The photo taken in 1919 shows that there was a small second story porch on the East side of the home which has since been removed. The other photo, taken in 1973, shows that both the upper and lower porch were removed. Sometime since then, the owners have brought back the lower porch which is designed similar to the orginal. It is always nice to see the character of a historic home returned!

Historic Architecture – Second Empire

Wednesday, August 15th, 2007

For those of you who follow my historic home series, you should know by now that I have a passion for old homes and their history. Each week I post a photo of a home on Summit Avenue in St Paul with a little bit of information about it. We have many architectural styles here in the Twin Cities, with Minneapolis and St Paul having the most historic real estate in the entire state.
So because there are so many styles that other parts of the country may not have, I thought I might start another series on the architectural styles of these homes. The first entry is called:

Second Empire

Built between 1855-1885

The most distinguishing feature of this style is the Mansard (dual-pitched hipped) roof, with dormer windows on a very steep slope. If you look under the the eaves of the roofs, you will see large, heavy decorative brackets adorning the area. On a historic home, these were made out of wood and are very expensive to replicate.

I have provided four photos of homes in Minneapolis, St Paul, and Red Wing. They all show a different subtype of the the homes and are labeled as follows, asymmetrical, simple square, towered, and townhouse.

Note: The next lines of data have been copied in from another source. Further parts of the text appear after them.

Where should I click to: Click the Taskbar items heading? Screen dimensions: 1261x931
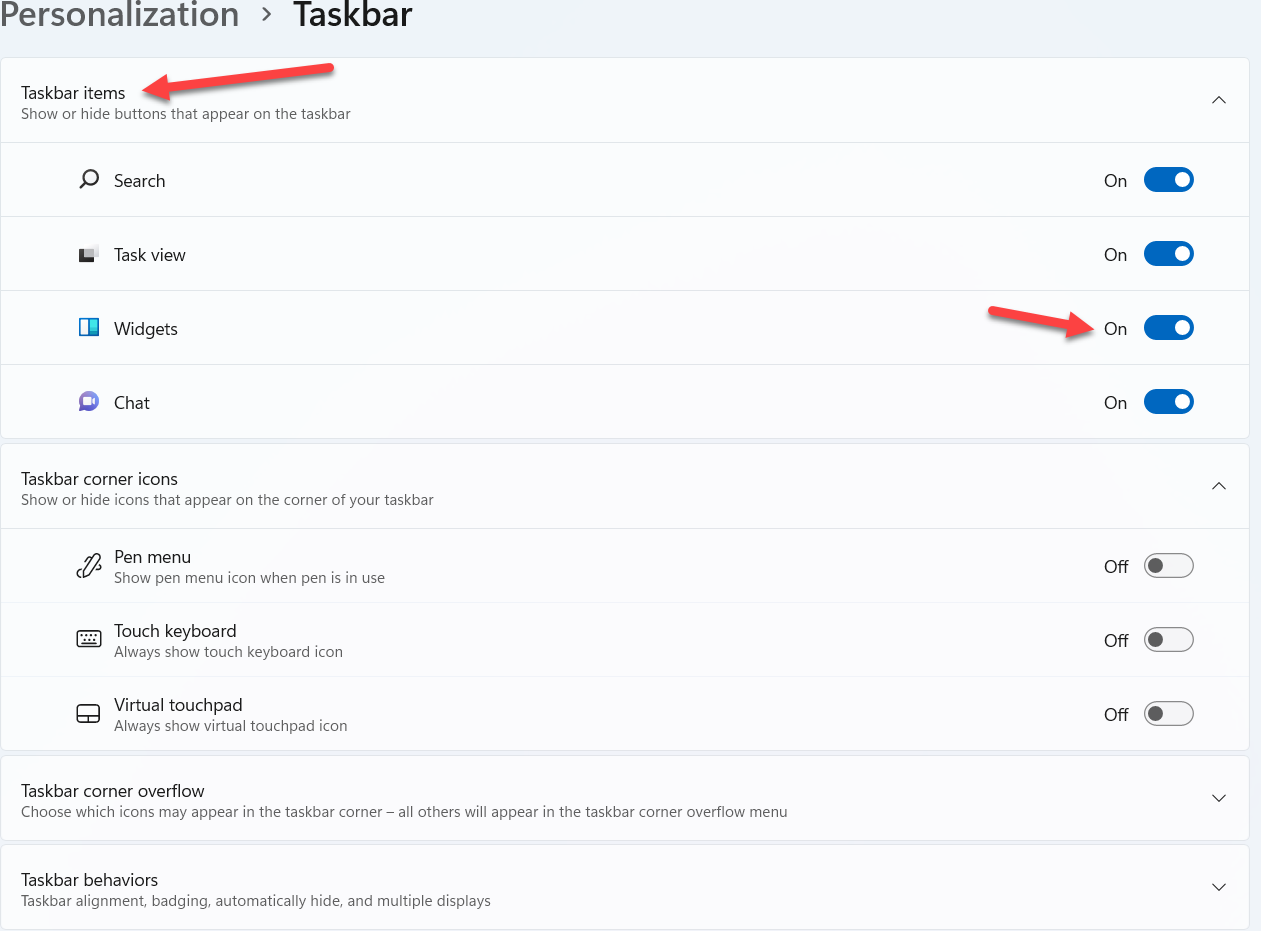(73, 93)
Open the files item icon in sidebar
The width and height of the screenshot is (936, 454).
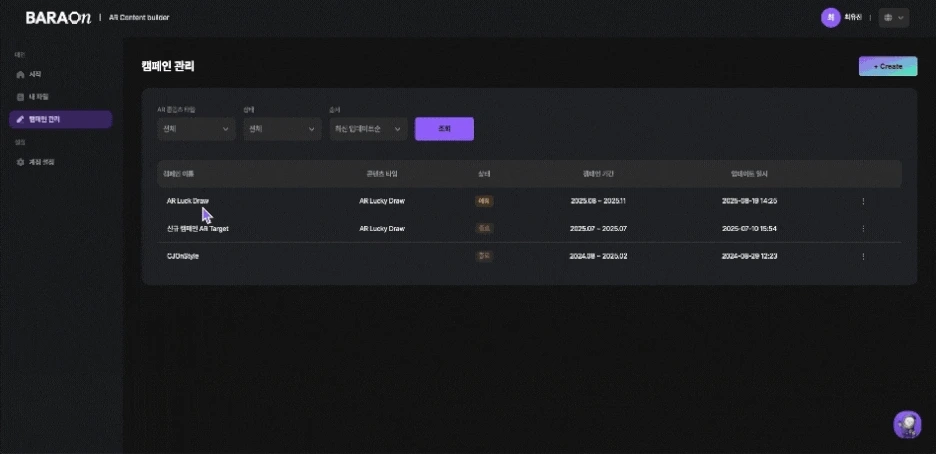(20, 97)
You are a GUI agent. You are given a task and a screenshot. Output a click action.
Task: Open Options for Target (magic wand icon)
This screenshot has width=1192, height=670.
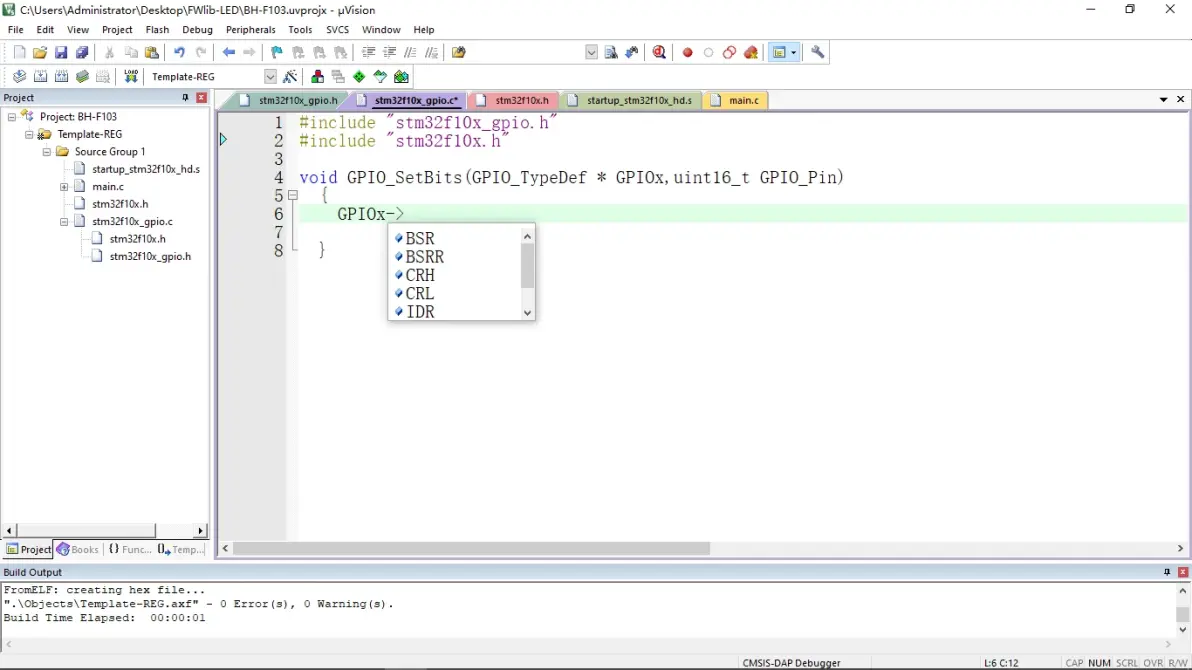[290, 77]
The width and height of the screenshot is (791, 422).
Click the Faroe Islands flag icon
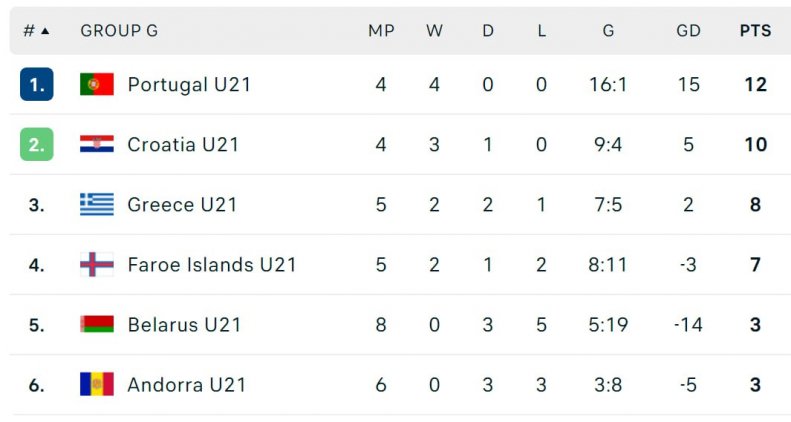click(x=97, y=264)
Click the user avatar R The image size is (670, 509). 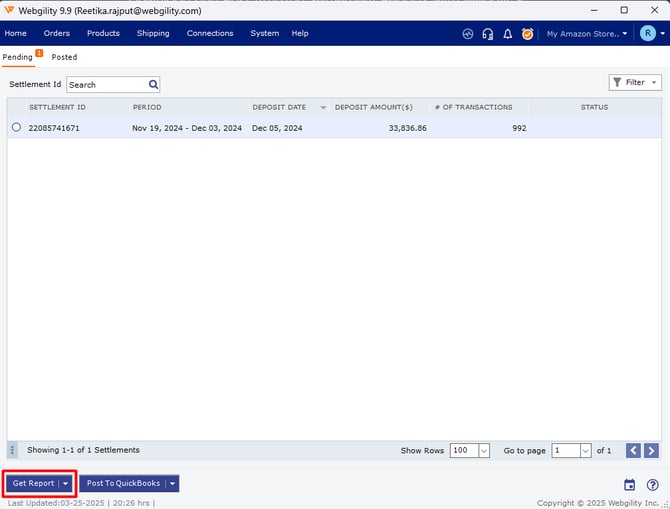coord(648,34)
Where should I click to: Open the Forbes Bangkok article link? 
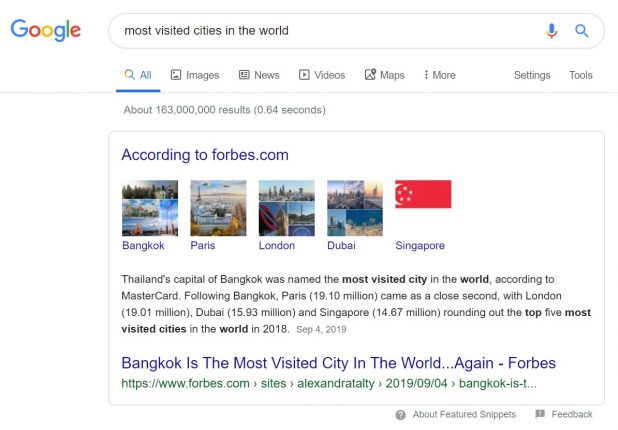click(338, 363)
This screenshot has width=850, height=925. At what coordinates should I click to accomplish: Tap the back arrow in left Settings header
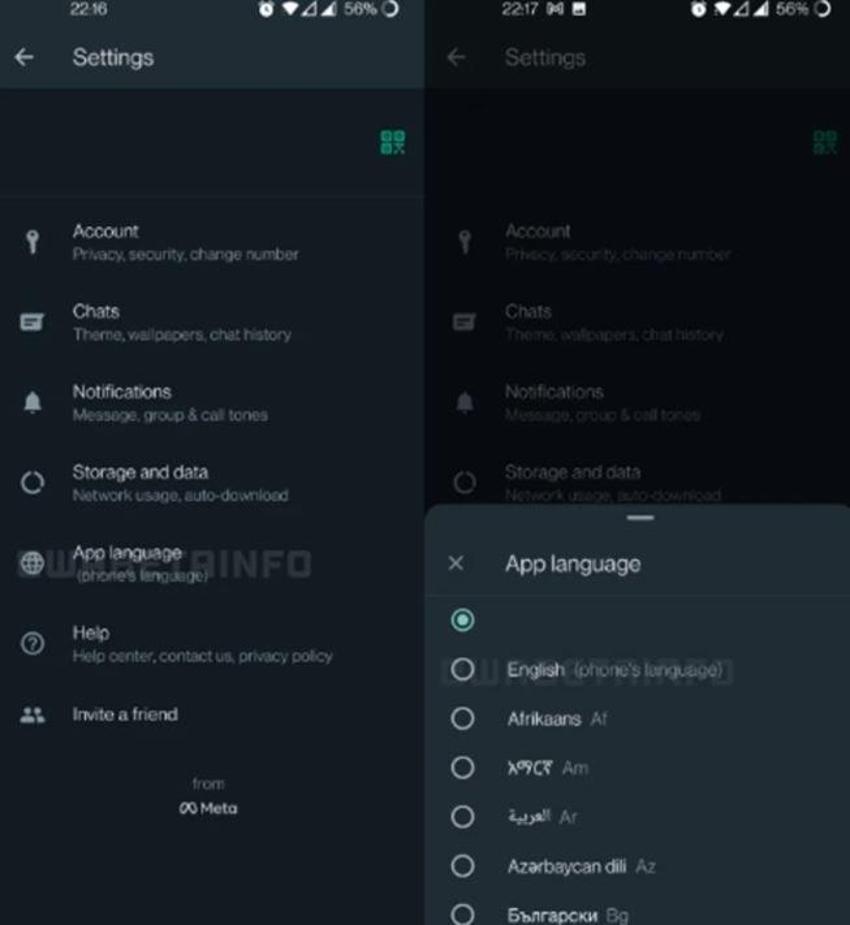pyautogui.click(x=24, y=57)
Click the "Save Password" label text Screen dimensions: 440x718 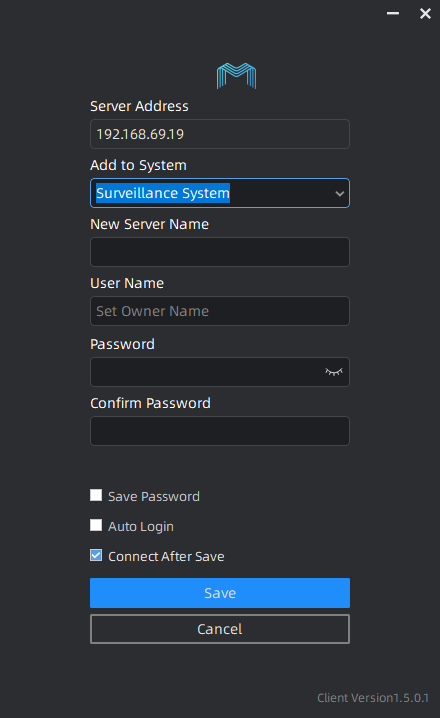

Some of the homes have very simple windows, but others can be more elaborate with carved hoods as shown in the towered home photo. Another common element with windows is to come in pairs of two or three. You can also see that all windows in the roof line are arched above.
Some History
At the time, the Second Empire look was considered very stylish and modern. (mostly because it looked French). The roof was named after a 17th century French architect Francois Mansart and used heavily in France during the time of Napoleon III (1852-1870). When France fell out of favor in the late 1800s, so did the style.

One great thing about the style was the use of the third story attic, provided by the shape of the roof and the windows for light.


The first home shown is located at 649 Summit Avenue and is the only surviving Second Empire home built on Summit Avenue. One of the most elaborate built on Summit was the the Norman Kittson house, now demolished. The site is now the home of the St Paul Cathedral. The J.E. Moore house, also demolished is another great example of the style.

This is one of the most prominent homes in Red Wing, located just 40 minutes from the Twin Cities. The tower can be seen from miles away as you drive into town.

One of the only surviving examples of Second Empire Town Homes in the Twin Cities. Originally built as 8 multi-story units, they were recently converted to 16 condominiums.